### WORK INSTRUCTION
For this task, retype the records below exactly.

(Data items)

══════════════════════════════

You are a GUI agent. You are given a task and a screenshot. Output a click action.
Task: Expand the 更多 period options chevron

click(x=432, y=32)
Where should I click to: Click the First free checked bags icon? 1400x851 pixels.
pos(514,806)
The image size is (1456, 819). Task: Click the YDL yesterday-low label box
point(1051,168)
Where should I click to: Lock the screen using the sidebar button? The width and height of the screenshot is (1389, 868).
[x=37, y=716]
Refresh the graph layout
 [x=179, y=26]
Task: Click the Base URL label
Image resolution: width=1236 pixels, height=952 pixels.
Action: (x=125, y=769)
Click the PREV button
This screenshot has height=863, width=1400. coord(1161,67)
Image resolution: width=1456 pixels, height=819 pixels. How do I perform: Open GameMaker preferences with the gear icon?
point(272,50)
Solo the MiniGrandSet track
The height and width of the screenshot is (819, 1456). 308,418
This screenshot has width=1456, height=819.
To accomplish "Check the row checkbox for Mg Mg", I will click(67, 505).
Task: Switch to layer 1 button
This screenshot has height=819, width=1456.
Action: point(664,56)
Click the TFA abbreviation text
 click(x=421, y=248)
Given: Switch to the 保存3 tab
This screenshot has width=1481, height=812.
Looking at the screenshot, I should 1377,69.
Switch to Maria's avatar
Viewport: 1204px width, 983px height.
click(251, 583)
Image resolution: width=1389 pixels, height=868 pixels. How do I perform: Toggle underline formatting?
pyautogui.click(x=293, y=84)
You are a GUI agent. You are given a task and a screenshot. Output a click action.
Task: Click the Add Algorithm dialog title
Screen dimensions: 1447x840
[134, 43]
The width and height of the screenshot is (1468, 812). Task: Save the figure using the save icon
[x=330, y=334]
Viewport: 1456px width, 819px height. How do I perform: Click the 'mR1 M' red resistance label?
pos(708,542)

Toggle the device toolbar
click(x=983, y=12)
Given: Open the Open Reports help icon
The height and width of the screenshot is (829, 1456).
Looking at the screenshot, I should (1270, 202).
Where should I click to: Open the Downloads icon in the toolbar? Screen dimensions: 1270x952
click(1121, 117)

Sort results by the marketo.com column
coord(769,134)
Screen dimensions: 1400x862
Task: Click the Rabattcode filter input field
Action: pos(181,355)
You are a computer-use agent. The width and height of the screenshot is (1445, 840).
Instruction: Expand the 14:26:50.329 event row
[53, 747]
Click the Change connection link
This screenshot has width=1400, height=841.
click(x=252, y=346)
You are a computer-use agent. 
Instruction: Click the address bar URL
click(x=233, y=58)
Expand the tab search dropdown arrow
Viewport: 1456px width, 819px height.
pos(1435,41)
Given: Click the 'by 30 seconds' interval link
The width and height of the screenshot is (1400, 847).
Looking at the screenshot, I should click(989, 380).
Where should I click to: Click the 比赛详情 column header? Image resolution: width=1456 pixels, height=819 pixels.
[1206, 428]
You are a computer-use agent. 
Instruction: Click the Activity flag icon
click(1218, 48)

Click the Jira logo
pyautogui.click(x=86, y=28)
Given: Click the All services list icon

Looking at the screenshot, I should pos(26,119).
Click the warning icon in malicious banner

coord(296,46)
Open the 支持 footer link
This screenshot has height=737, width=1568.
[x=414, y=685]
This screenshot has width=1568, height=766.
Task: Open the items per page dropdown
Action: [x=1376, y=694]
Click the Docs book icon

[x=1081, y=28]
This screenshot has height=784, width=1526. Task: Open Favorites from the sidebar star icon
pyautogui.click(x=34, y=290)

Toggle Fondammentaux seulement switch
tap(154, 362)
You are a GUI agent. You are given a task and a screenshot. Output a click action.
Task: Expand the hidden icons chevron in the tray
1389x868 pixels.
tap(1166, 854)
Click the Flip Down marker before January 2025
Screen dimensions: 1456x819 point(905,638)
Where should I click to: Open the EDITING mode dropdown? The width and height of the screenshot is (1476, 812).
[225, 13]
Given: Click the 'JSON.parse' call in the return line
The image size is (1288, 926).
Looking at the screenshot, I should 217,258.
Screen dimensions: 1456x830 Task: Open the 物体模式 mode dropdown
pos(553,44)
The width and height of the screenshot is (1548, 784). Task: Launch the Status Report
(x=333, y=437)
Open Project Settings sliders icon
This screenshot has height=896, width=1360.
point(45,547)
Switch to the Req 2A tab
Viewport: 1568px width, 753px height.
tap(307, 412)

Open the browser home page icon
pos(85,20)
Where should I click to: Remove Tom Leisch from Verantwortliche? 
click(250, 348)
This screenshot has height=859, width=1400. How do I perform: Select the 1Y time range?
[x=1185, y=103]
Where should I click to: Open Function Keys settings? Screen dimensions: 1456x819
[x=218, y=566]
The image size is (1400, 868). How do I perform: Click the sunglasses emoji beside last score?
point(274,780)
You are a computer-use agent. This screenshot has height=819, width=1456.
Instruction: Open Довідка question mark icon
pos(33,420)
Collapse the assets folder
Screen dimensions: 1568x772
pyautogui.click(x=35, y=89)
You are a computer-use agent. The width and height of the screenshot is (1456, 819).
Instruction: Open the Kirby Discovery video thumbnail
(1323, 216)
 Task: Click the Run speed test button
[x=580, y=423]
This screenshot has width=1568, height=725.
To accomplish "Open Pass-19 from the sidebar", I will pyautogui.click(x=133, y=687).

══════════════════════════════

### WRITTEN SOLUTION
You are a GUI agent. You are given a task and a screenshot. Output a click action.
Task: Expand the 更多 period options chevron

click(x=432, y=32)
Where should I click to: Click the First free checked bags icon? 1400x851 pixels.
pos(514,806)
The image size is (1456, 819). Task: Click the YDL yesterday-low label box
point(1051,168)
Where should I click to: Lock the screen using the sidebar button? The width and height of the screenshot is (1389, 868).
[x=37, y=716]
Refresh the graph layout
 [x=179, y=26]
Task: Click the Base URL label
Image resolution: width=1236 pixels, height=952 pixels.
Action: (x=125, y=769)
Click the PREV button
This screenshot has height=863, width=1400. coord(1161,67)
Image resolution: width=1456 pixels, height=819 pixels. How do I perform: Open GameMaker preferences with the gear icon?
point(272,50)
Solo the MiniGrandSet track
The height and width of the screenshot is (819, 1456). 308,418
This screenshot has width=1456, height=819.
To accomplish "Check the row checkbox for Mg Mg", I will click(67, 505).
Task: Switch to layer 1 button
This screenshot has height=819, width=1456.
Action: point(664,56)
Click the TFA abbreviation text
 click(x=421, y=248)
Given: Switch to the 保存3 tab
This screenshot has width=1481, height=812.
Looking at the screenshot, I should 1377,69.
Switch to Maria's avatar
Viewport: 1204px width, 983px height.
click(251, 583)
Image resolution: width=1389 pixels, height=868 pixels. How do I perform: Toggle underline formatting?
pyautogui.click(x=293, y=84)
You are a GUI agent. You are given a task and a screenshot. Output a click action.
Task: Click the Add Algorithm dialog title
Screen dimensions: 1447x840
[134, 43]
The width and height of the screenshot is (1468, 812). Task: Save the figure using the save icon
[x=330, y=334]
Viewport: 1456px width, 819px height. How do I perform: Click the 'mR1 M' red resistance label?
pos(708,542)

Toggle the device toolbar
click(x=983, y=12)
Given: Open the Open Reports help icon
The height and width of the screenshot is (829, 1456).
Looking at the screenshot, I should (1270, 202).
Where should I click to: Open the Downloads icon in the toolbar? Screen dimensions: 1270x952
click(1121, 117)

Sort results by the marketo.com column
coord(769,134)
Screen dimensions: 1400x862
Task: Click the Rabattcode filter input field
Action: pos(181,355)
You are a computer-use agent. The width and height of the screenshot is (1445, 840).
Instruction: Expand the 14:26:50.329 event row
[53, 747]
Click the Change connection link
This screenshot has width=1400, height=841.
click(x=252, y=346)
You are a computer-use agent. 
Instruction: Click the address bar URL
click(x=233, y=58)
Expand the tab search dropdown arrow
Viewport: 1456px width, 819px height.
pos(1435,41)
Given: Click the 'by 30 seconds' interval link
The width and height of the screenshot is (1400, 847).
Looking at the screenshot, I should click(989, 380).
Where should I click to: Click the 比赛详情 column header? Image resolution: width=1456 pixels, height=819 pixels.
[1206, 428]
You are a computer-use agent. 
Instruction: Click the Activity flag icon
click(1218, 48)

Click the Jira logo
pyautogui.click(x=86, y=28)
Given: Click the All services list icon

Looking at the screenshot, I should pos(26,119).
Click the warning icon in malicious banner

coord(296,46)
Open the 支持 footer link
This screenshot has height=737, width=1568.
[x=414, y=685]
This screenshot has width=1568, height=766.
Task: Open the items per page dropdown
Action: [x=1376, y=694]
Click the Docs book icon

[x=1081, y=28]
This screenshot has height=784, width=1526. Task: Open Favorites from the sidebar star icon
pyautogui.click(x=34, y=290)

Toggle Fondammentaux seulement switch
tap(154, 362)
You are a GUI agent. You are given a task and a screenshot. Output a click action.
Task: Expand the hidden icons chevron in the tray
1389x868 pixels.
tap(1166, 854)
Click the Flip Down marker before January 2025
Screen dimensions: 1456x819 point(905,638)
Where should I click to: Open the EDITING mode dropdown? The width and height of the screenshot is (1476, 812).
[225, 13]
Given: Click the 'JSON.parse' call in the return line
The image size is (1288, 926).
Looking at the screenshot, I should 217,258.
Screen dimensions: 1456x830 Task: Open the 物体模式 mode dropdown
pos(553,44)
The width and height of the screenshot is (1548, 784). Task: Launch the Status Report
(x=333, y=437)
Open Project Settings sliders icon
This screenshot has height=896, width=1360.
point(45,547)
Switch to the Req 2A tab
Viewport: 1568px width, 753px height.
tap(307, 412)

Open the browser home page icon
pos(85,20)
Where should I click to: Remove Tom Leisch from Verantwortliche? 
click(250, 348)
This screenshot has height=859, width=1400. How do I perform: Select the 1Y time range?
[x=1185, y=103]
Where should I click to: Open Function Keys settings? Screen dimensions: 1456x819
[x=218, y=566]
The image size is (1400, 868). How do I perform: Click the sunglasses emoji beside last score?
point(274,780)
You are a computer-use agent. This screenshot has height=819, width=1456.
Instruction: Open Довідка question mark icon
pos(33,420)
Collapse the assets folder
Screen dimensions: 1568x772
pyautogui.click(x=35, y=89)
You are a computer-use agent. The width and height of the screenshot is (1456, 819).
Instruction: Open the Kirby Discovery video thumbnail
(1323, 216)
 Task: Click the Run speed test button
[x=580, y=423]
This screenshot has width=1568, height=725.
To accomplish "Open Pass-19 from the sidebar", I will pyautogui.click(x=133, y=687).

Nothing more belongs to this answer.